Single by Pandora

from the album Hace Tres Noches Apenas
- Released: 1997
- Recorded: 1997
- Genre: Regional Mexican, Tejano
- Length: 4:03
- Label: EMI Latin
- Songwriter: Rudy Pérez

Pandora singles chronology
| "El Canalla" (1995) | "Después de Ti...¿Qué?" (1997) |  |

= Después de Ti...¿Qué? =

Song written by Rudy Pérez

"Después de Ti...¿Qué?" (After You…What?) is a song written by Rudy Pérez and first recorded by Puerto Rican singer José Feliciano in his album Ya Soy Tuyo (1985). In 1997, Mexican female trio Pandora covered the songs on their live album Hace Tres Noches Apenas. This version peaked at #30 on the Hot Latin Songs chart and #13 on the Latin Pop Airplay chart. In the same year, Cristian Castro covered the song on his fifth album, Lo Mejor de Mi, with Raúl di Blasio as the pianist. It was released in 1998 as the fourth and last single. In 2006, Feliciano and Castro recorded the song as a duet on Feliciano's collaboration album José Feliciano y Amigos.

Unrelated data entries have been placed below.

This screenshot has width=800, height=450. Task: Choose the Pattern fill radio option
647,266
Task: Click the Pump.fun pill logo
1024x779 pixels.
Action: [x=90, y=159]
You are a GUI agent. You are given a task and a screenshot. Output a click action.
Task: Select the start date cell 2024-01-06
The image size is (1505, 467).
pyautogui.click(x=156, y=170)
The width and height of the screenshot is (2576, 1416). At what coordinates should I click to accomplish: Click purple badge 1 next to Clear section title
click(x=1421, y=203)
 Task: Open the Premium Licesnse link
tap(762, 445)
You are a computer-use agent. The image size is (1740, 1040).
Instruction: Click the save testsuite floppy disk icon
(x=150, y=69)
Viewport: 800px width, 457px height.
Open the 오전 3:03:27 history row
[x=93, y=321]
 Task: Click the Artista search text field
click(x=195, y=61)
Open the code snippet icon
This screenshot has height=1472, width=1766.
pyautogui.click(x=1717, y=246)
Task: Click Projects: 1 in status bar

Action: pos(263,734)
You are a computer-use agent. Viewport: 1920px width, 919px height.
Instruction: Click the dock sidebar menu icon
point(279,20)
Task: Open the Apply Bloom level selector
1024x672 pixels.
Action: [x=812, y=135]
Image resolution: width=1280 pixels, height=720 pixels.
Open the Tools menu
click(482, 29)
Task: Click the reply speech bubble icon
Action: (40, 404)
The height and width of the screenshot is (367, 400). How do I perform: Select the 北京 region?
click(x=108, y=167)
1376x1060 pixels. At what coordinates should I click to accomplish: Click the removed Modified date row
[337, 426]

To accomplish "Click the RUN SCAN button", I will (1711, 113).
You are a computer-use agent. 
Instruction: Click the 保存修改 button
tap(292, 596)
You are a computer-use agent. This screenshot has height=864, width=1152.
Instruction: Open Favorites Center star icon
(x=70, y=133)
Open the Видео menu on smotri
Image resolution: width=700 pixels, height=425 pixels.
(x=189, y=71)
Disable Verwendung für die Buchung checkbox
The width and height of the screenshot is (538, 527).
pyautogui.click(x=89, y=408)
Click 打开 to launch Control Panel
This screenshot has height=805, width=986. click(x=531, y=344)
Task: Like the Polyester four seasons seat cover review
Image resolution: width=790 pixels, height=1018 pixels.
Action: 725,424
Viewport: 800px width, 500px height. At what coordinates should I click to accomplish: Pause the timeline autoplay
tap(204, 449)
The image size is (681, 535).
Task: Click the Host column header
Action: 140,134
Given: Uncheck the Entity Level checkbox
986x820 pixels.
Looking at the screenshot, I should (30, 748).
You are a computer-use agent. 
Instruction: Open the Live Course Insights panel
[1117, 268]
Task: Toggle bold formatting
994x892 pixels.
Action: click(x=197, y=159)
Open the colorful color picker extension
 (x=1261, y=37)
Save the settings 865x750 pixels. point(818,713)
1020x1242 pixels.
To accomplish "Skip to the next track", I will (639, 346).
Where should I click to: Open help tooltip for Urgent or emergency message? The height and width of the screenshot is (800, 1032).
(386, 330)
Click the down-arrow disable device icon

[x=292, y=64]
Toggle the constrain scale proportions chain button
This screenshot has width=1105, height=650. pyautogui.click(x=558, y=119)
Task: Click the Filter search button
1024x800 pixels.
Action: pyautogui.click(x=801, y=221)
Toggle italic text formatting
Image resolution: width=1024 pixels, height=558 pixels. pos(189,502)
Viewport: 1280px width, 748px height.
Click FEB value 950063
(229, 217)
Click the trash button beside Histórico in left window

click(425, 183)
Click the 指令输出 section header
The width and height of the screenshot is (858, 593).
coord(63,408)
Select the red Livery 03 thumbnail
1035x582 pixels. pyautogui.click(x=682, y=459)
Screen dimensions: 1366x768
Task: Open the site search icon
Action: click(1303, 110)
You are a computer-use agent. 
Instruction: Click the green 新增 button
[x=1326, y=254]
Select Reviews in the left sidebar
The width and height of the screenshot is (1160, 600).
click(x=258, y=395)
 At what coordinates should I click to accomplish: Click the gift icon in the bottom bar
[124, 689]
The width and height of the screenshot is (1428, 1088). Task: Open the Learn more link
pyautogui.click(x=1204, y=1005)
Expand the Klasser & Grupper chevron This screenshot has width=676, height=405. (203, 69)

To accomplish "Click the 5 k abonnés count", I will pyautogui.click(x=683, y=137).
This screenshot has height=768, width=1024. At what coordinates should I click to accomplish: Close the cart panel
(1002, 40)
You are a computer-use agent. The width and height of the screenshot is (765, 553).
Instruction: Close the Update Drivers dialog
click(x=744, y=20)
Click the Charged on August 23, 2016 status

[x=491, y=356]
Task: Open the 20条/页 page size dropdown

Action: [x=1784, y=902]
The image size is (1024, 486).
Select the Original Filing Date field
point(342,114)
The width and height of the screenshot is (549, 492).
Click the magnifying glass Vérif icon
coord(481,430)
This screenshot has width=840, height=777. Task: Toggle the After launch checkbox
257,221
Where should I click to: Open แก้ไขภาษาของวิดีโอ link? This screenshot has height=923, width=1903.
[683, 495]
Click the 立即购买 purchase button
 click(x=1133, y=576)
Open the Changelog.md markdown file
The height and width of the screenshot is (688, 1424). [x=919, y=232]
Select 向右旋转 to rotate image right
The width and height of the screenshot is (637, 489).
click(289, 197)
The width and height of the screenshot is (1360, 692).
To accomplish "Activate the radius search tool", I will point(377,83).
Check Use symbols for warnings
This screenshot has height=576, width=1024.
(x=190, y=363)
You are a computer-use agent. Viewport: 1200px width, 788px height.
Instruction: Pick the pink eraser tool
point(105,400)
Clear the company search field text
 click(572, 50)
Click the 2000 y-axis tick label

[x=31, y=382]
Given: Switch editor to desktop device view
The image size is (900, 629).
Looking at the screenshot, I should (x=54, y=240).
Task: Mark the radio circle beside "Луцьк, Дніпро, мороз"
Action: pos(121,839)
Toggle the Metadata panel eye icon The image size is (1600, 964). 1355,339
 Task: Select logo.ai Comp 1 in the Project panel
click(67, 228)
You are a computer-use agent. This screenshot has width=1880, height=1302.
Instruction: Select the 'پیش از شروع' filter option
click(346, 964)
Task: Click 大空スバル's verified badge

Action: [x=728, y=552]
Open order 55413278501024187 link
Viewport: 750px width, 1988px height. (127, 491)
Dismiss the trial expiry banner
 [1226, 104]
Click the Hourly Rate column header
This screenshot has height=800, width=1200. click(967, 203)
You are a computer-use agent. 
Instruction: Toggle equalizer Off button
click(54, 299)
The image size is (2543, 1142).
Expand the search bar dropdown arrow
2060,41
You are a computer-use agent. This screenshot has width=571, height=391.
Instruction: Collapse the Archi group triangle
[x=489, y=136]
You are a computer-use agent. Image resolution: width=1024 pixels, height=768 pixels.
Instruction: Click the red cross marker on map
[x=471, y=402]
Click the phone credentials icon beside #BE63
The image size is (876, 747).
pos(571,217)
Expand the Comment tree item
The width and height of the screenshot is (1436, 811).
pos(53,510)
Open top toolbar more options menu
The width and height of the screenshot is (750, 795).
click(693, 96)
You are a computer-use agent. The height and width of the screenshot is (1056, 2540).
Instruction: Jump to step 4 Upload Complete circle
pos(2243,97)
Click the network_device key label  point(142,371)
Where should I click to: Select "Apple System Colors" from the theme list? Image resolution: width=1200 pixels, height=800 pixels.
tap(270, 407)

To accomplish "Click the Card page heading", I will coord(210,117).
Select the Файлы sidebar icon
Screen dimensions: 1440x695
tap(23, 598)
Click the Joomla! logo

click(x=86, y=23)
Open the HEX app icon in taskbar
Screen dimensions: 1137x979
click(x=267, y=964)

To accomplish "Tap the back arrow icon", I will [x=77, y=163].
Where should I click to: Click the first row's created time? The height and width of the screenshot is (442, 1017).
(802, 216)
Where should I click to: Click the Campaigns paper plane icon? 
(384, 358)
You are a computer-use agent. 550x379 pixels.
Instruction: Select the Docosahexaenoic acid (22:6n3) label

==Chart performance (Pandora version)==

| Chart (1997) | Peak position |
|---|---|
| Billboard Hot Latin Tracks | 30 |
| Billboard Latin Pop Airplay | 13 |

==Chart performance (Cristian Castro version)==

| Chart (1999) | Peak position |
|---|---|
| Billboard Hot Latin Tracks | 24 |
| Billboard Latin Pop Airplay | 7 |

==Music video (Cristian Castro version)==
A music video featuring Raúl Di Blasio was shot.